▶ The task: When you reach the line holding "Screen dimensions: 1508x684" in the material below, return that line and each one after it, word for word, with the pictures dropped.

▶ Records to use:

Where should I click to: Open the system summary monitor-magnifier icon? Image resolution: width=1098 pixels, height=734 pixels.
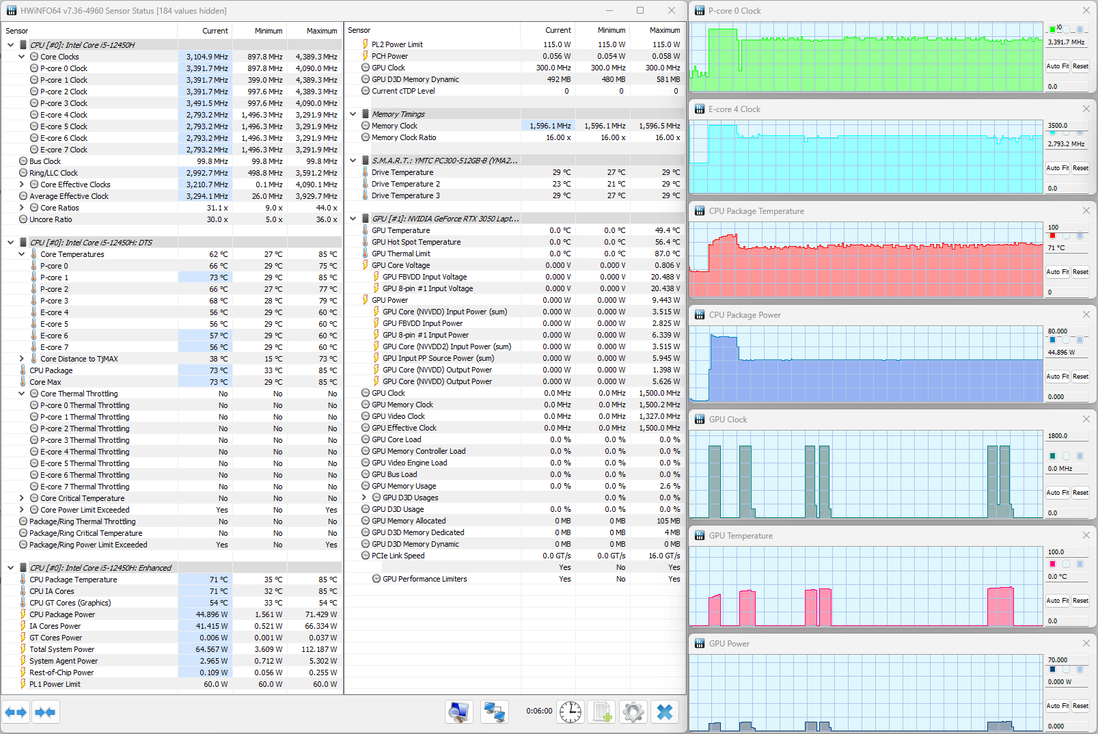(x=458, y=712)
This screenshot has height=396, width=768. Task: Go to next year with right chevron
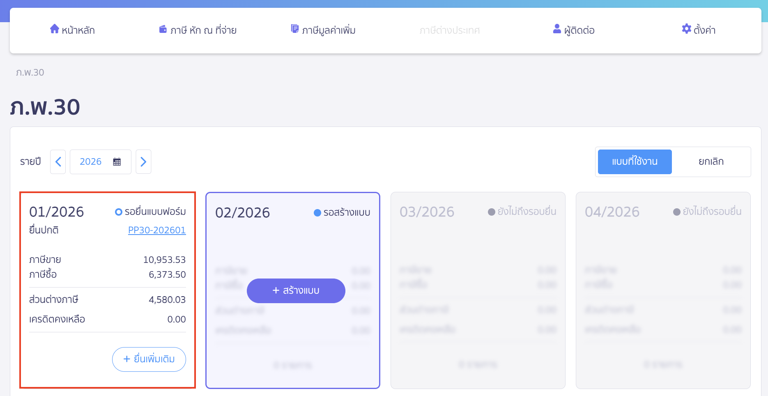coord(143,162)
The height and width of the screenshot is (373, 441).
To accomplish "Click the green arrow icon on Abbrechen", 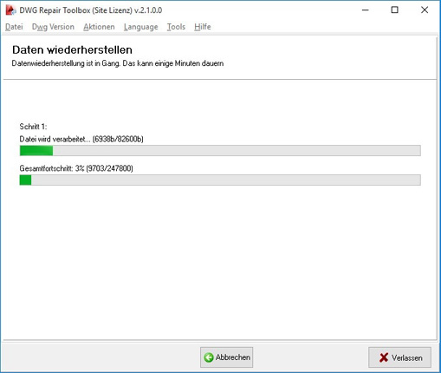I will click(x=209, y=357).

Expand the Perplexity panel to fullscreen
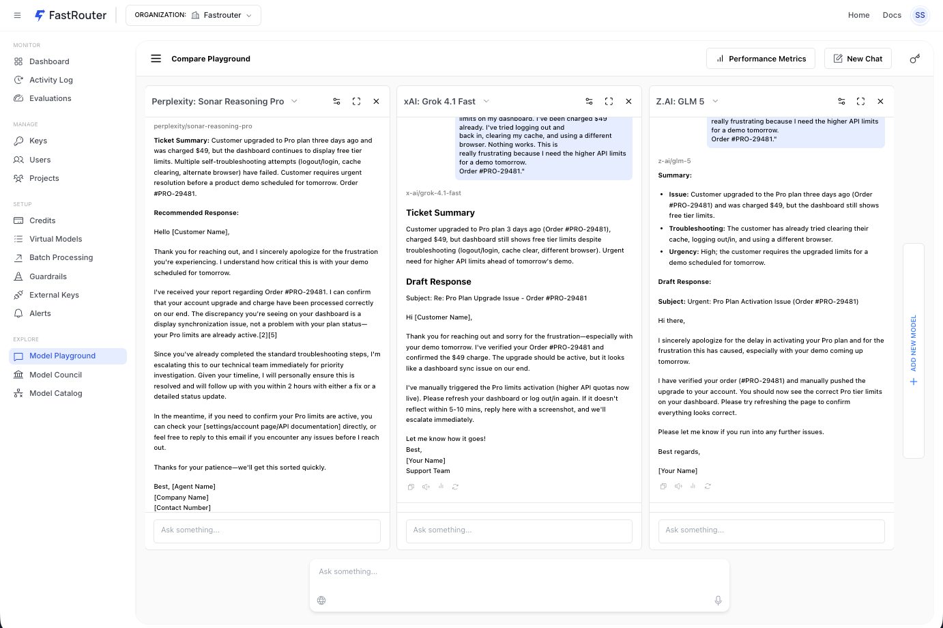pos(356,101)
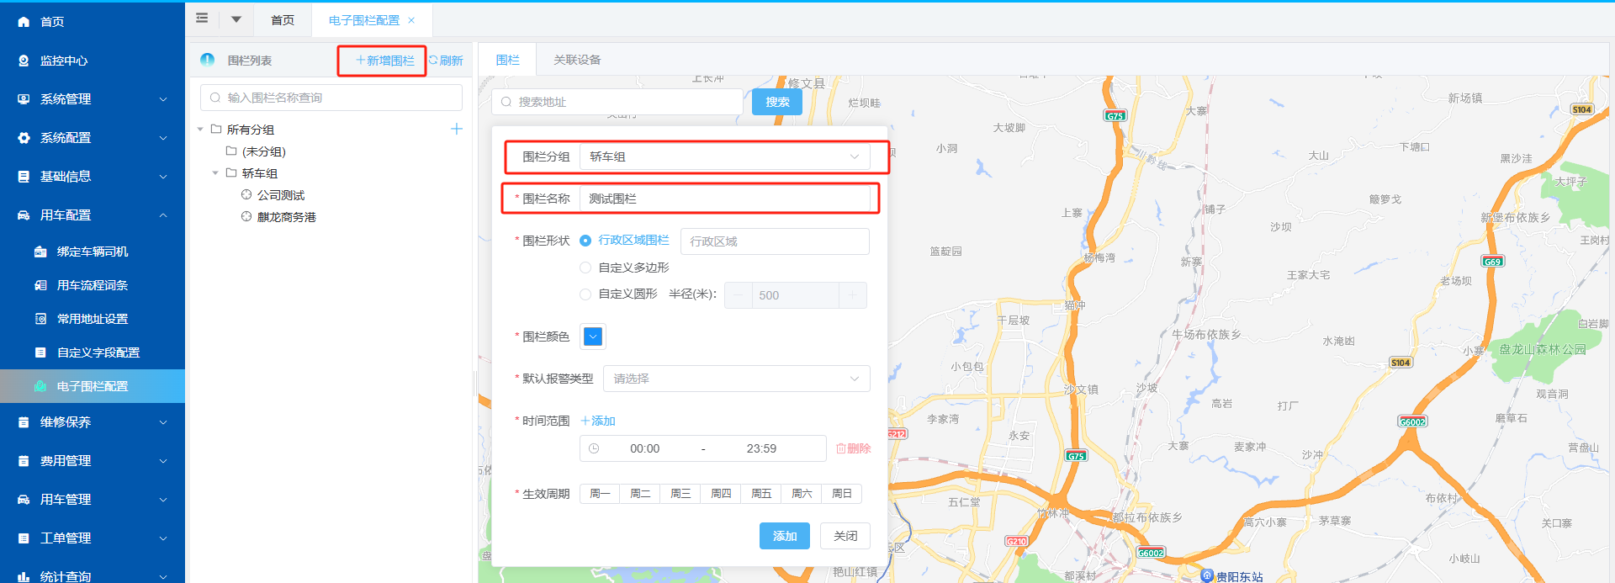The image size is (1615, 583).
Task: Close the 电子围栏配置 tab
Action: coord(411,20)
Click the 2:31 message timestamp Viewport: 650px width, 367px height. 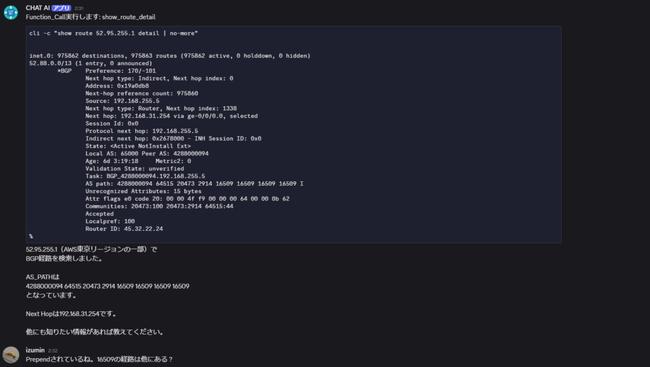[79, 8]
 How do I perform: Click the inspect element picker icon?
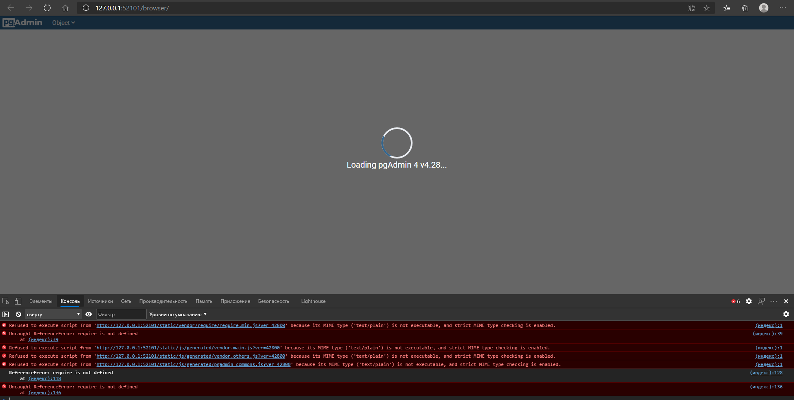pyautogui.click(x=6, y=301)
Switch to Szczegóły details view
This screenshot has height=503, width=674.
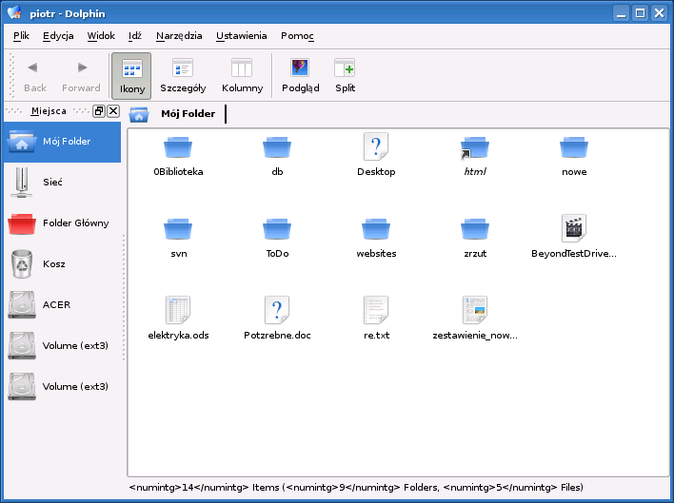coord(183,76)
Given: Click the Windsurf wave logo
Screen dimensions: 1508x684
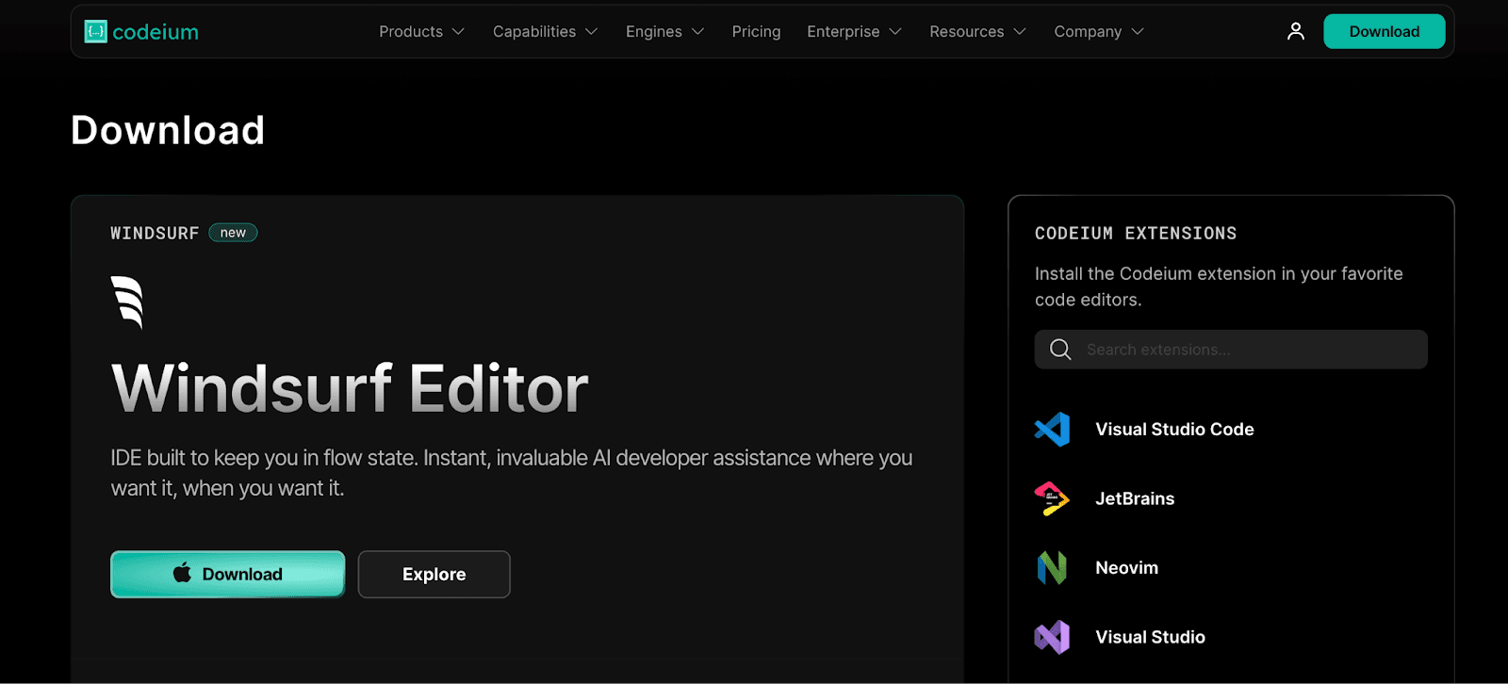Looking at the screenshot, I should [127, 301].
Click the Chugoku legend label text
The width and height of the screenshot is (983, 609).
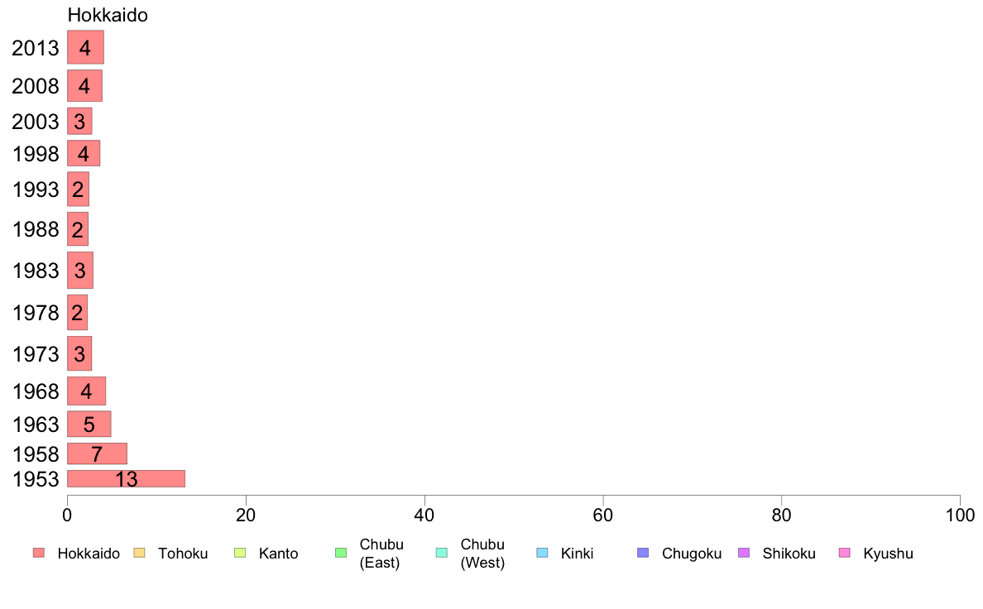click(x=692, y=554)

▶ Result below:
Screen dimensions: 1508x684
Looking at the screenshot, I should [127, 301].
Click the Chugoku legend label text
The width and height of the screenshot is (983, 609).
click(x=692, y=554)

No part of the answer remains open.